L’intervention de l’UA dans le dos­sier du barrage fait suite à l’intense offensive diplomatique du Caire des­tinée à expliquer la situation. A la demande de l’Egypte, la Ligue arabe s’est réunie le 23 juin par vidéoconfé­rence en session extraordinaire au niveau ministériel. L’organisation panarabe a adopté une résolution exhortant les trois pays à reprendre les négociations, soulignant que « la sécurité hydrologique de l’Egypte et du Soudan fait partie de la sécurité nationale arabe ». Le président Sissi s’était également entretenu par télé­phone avec son homologue sud-afri­cain, Cyril Ramaphosa, pour échan­ger les points de vue sur l’état actuel des négociations. Un message a éga­lement été adressé au président de la République du Niger, Issoufou Mahamadou, dont le pays est membre du Conseil de sécurité de l’Onu, par la voie de l’ambassadeur Nabil Mekki, pour explorer la position du Niger sur le partage des eaux du Nil. « Ce dyna­mise diplomatique a poussé l’UA à intervenir dans le dossier du barrage, craignant un conflit sur le continent s’il n’y a pas d’accord », estime Ayman Chabana, professeur à l’Insti­tut des études africaines à l’Université du Caire.

Réclamer des garanties

Dans une tentative de discréditer les efforts égyptiens, l’Ethiopie a essayé d’obtenir le soutien de la Somalie et de Djibouti, qui ont refusé de signer la résolution de la Ligue arabe. L’Ethiopie a également demandé à ses ambassades à l’étranger de soutenir son « droit au développement ». Chabana souligne l’importance de l’implication du Conseil de sécurité de l’Onu dans l’affaire du barrage. « Je pense que le Conseil adoptera en guise de première étape non pas une résolution, mais une recommandation de respecter ce qui a été convenu sous l’égide de l’UA pour garantir qu’au­cune action unilatérale ne soit prise. Le plus important, c’est de ne pas permettre à l’Ethiopie de profiter de l’intervention de l’UA pour écarter le Conseil de sécurité », affirme-t-il.

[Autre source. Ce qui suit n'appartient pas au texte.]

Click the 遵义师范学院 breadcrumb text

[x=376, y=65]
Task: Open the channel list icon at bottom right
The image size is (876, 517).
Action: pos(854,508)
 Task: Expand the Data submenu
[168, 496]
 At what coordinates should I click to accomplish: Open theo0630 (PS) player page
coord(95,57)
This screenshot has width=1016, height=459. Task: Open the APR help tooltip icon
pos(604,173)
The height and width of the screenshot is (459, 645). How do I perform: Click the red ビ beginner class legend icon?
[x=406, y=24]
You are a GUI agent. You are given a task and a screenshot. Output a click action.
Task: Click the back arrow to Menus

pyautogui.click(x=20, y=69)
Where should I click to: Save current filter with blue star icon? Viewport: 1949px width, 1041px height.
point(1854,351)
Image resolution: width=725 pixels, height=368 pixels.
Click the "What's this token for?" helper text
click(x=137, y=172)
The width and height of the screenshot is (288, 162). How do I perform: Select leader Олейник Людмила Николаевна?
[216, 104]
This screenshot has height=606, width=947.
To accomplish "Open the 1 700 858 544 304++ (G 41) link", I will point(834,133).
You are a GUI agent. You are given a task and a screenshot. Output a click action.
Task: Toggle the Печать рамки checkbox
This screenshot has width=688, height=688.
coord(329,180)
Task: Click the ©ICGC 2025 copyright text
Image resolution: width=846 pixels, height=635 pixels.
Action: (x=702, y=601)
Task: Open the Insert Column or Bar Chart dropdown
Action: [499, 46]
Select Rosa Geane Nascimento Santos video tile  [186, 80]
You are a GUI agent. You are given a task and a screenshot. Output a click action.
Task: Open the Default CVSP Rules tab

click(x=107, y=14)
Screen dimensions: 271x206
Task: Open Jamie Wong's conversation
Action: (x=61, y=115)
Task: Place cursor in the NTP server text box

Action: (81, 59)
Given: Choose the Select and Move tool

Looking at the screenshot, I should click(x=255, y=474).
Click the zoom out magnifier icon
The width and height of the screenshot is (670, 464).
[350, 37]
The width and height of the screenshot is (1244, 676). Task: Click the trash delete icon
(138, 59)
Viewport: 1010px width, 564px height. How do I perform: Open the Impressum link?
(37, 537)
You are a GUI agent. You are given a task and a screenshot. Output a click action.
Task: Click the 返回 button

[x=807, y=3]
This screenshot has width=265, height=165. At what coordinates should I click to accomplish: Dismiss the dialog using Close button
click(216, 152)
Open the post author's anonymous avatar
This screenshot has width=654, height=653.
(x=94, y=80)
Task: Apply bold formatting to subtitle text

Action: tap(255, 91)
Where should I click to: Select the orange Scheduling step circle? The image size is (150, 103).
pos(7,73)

Le professeur de droit international Mossaad Abdel-Ati explique pour sa part que si 90 % des points de désac­cord ont été réglés, les 10 % restants sont aussi importants pour la conclu­sion d’un accord. « Si un accord est conclu, il doit être contraignant pour toutes les parties. Et il faudra s’assu­rer qu’il est rédigé dans les termes les plus précis. Il doit définir les règles de remplissage et de fonctionnement du barrage de manière claire et sans nuire aux intérêts hydriques de l’Egypte et du Soudan, surtout dans les périodes de sécheresse. Plus important encore, le comité technique formé par les trois pays doit s’assurer que l’accord comprend une clause sur le règlement des conflits. Cette clause est la plus importante, car elle garan­tira le respect par les trois pays des termes de l’accord, et définira les mécanismes à suivre en cas de non-respect ou de violation de celui-ci ainsi que les moyens d’indemnisation en cas de préjudices causés par le barrage », explique Abdel-Ati. Selon lui, l’Ethiopie tente d’éviter un accord en bonne et due forme et veut se suf­fire de la déclaration de principe de 2015, qui prévoit une médiation en cas de litige. Il sera difficile de trouver une issue à ce litige sans une volonté politique de parvenir à un accord équilibré et équitable garantissant les intérêts des trois pays, comme l’a affirmé le président Sissi.